11. Learned counsel for the respondents lastly submits that the respondents being flexible on the issue of technical glitches does not amount to extending the same benefit to the petitioner, who had committed a mistake, for which it ought to have owed complete responsibility.
12. After hearing learned counsel for the parties as well as perusing the record of the case, alongwith the precedent laws cited at the Bar, this Court is of the considered opinion that the Hon’ble Courts in the precedent laws cited above on behalf of the petitioner have dealt with two types of defaults; firstly, the registered persons loaded TRAN-1 by 27.12.2017, but there is a mistake and they want to revise the already loaded TRAN-1; whereas, secondly, the registered persons, who could not file TRAN-1 by 27.12.2017 and have no evidence of attempt to load TRAN-1.
13. This Court finds that the petitioner took all necessary steps of abiding by the law by filling the Form GST TRAN-1 before 27.12.2017 i.e. on 13.12.2017.
14. This Court further finds that the issue is no more res integra as the delay and all other aspects have been dealt with by the Hon’ble Courts one after another, and the propositions of permission to make the necessary amendments in light of the new regime of GST have been affirmed upto the Hon’ble Supreme Court in Adfert Technologies Pvt.
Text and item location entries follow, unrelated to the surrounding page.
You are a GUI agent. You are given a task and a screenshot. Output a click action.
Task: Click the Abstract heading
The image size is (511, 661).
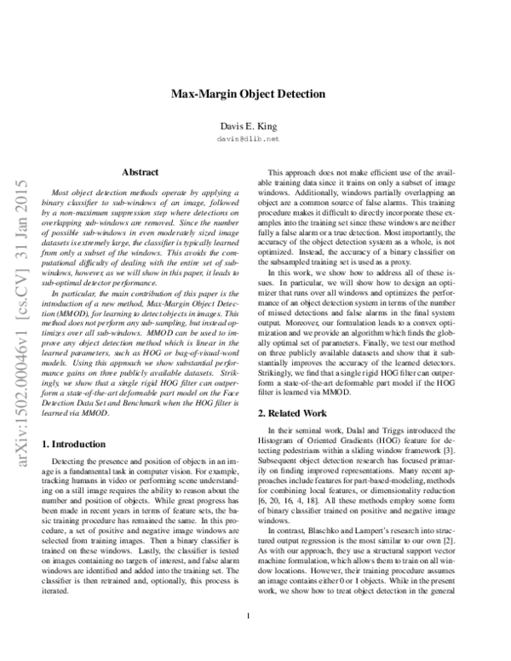[140, 172]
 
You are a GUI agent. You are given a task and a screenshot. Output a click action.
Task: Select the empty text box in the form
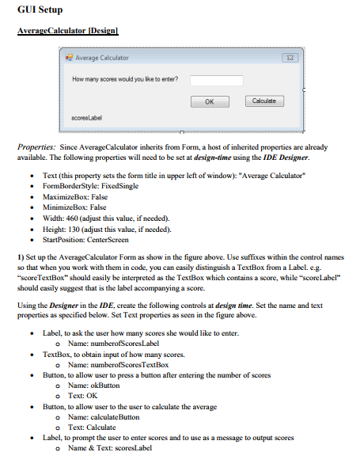pyautogui.click(x=215, y=79)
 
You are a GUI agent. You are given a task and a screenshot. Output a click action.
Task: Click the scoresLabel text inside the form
pyautogui.click(x=88, y=119)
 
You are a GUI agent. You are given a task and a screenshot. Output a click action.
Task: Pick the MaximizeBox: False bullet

Ltd. (supra).
15. Thus, this Court finds no reason not to go with the settled view taken by the Division Bench of the Hon’ble Punjab & Haryana High Court in Adfert Technologies Pvt. Ltd. (supra) as well as affirmation thereof by the Hon’ble Supreme Court, as mentioned hereinabove.
16. Accordingly, the present petition is allowed, and this Court grants liberty to the petitioner to make an application before GST Council (through Standing Counsel, who is further requested to hand over the same to the jurisdictional officer) for forwarding the same to the GST Council to issue requisite certificate of recommendation alongwith requisite particulars, evidence and a certified copy of the order instantly and such decision be taken forthwith and if the petitioner’s assertion is found to be correct, the GST Council shall issue necessary recommendation to the Commissioner to enable the petitioner to get the benefit of CENVAT credit. Such an exercise shall be completed within a period of six months from today, strictly in accordance with law. The stay application and all pending applications stand disposed of accordingly.